A facile approach to surface modification on versatile substrates for biological applications

Abstract

A poly(ethylene glycol) (PEG) derivative, poly(ethoxyethyl glycidyl ether-co-allyl glycidyl ether)-g-catechol (PEAC), has been synthesized. With vinyl side groups, this polymer can readily undergo further thiol–ene photochemical reactions. Due to the existence of the pendant catechol functional groups, PEAC can be attached onto the surface of various substrates, including hydrophilic (e.g. glass), metallic (e.g. titanium) and hydrophobic (e.g. polytetrafluoroethylene) substrates. Various thiols can be subsequently immobilized onto the PEAC-modified surfaces through the thiol–ene reaction.

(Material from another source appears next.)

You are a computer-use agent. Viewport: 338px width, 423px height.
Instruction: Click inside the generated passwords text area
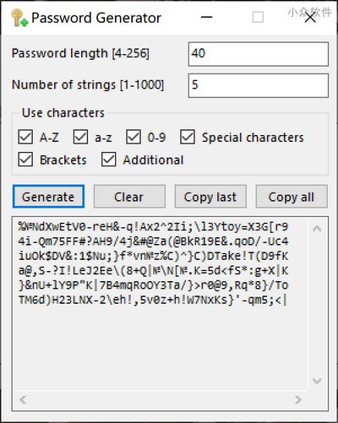point(161,304)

The surface PEGylation and further thiol immobilization have been verified by static water contact angle, ellipsometry and XPS measurements. The results of 3T3 fibroblast cell adhesion assays show that the PEAC-modified substrates have good biological anti-fouling ability. Thus this material would be used on medical implants and diagnostic devices, as well as other applications where the reduction of surface fouling is desired. More interestingly, the PEAC-modified surface is cell-repelling but exhibits excellent cell adhesion ability after further attachment of 3-mercaptopropionic acid. It would thus allow for designing and adjusting the cell adhesion ability of the substrates. This versatile, substrate-independent approach should be of significance for the development of new materials in the field of cell culture and tissue engineering.